[DESCRIPTION OF THE TASK] Searching the material below, find each line that includes the word "will", and copy it.

[RECORDS FOR THE EXERCISE]
☆ ☆ ☆ ☆

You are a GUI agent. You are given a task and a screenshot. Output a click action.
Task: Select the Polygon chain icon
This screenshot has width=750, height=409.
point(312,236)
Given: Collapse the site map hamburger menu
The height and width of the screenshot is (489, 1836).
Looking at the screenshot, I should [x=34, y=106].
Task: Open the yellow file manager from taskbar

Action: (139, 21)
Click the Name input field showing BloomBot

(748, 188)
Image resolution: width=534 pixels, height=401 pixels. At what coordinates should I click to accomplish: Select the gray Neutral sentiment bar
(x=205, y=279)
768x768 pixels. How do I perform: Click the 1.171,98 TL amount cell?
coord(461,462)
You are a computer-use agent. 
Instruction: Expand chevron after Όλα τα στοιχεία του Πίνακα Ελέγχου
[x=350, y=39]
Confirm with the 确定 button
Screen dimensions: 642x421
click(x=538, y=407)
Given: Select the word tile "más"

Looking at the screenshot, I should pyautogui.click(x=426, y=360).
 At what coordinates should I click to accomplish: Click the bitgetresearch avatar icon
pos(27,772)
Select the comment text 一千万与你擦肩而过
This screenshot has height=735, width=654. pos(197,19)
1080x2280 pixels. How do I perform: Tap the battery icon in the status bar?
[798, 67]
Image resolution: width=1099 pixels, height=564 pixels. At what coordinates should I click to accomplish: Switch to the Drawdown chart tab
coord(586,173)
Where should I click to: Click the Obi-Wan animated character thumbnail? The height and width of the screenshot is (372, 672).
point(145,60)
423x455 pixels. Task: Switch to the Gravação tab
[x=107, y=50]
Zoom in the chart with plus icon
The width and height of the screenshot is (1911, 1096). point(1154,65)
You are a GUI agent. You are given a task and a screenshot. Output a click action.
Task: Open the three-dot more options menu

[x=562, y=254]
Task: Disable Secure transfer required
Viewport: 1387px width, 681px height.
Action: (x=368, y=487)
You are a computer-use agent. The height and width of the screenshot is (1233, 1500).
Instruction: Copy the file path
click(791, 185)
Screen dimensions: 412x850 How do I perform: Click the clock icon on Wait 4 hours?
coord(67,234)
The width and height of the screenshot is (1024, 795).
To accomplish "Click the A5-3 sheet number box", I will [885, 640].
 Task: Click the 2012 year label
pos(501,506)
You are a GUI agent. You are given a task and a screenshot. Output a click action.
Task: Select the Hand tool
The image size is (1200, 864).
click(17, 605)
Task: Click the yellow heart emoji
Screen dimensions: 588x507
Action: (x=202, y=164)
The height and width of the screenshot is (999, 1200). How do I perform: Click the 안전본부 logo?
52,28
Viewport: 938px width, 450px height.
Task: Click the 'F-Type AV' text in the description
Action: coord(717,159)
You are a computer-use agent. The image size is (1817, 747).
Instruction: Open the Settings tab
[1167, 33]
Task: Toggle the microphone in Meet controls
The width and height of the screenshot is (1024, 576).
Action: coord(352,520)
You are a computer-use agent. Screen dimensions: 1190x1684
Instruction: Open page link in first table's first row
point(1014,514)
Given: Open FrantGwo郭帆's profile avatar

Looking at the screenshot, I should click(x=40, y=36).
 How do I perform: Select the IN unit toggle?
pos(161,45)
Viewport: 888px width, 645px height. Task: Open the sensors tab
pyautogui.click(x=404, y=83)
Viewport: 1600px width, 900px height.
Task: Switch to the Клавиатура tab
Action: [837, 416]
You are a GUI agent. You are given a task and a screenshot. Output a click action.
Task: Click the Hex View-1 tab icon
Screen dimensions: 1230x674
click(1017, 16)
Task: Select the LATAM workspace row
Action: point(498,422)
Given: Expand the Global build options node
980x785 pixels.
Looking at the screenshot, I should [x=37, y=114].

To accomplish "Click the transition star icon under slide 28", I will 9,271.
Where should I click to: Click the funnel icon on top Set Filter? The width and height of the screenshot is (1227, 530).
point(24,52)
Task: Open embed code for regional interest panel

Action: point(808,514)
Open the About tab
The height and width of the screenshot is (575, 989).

☆ ☆ ☆ ☆

[RESPONSE BOX]
To accomplish "Click the A5-3 sheet number box", I will [885, 640].
To accomplish "Click the transition star icon under slide 28", I will 9,271.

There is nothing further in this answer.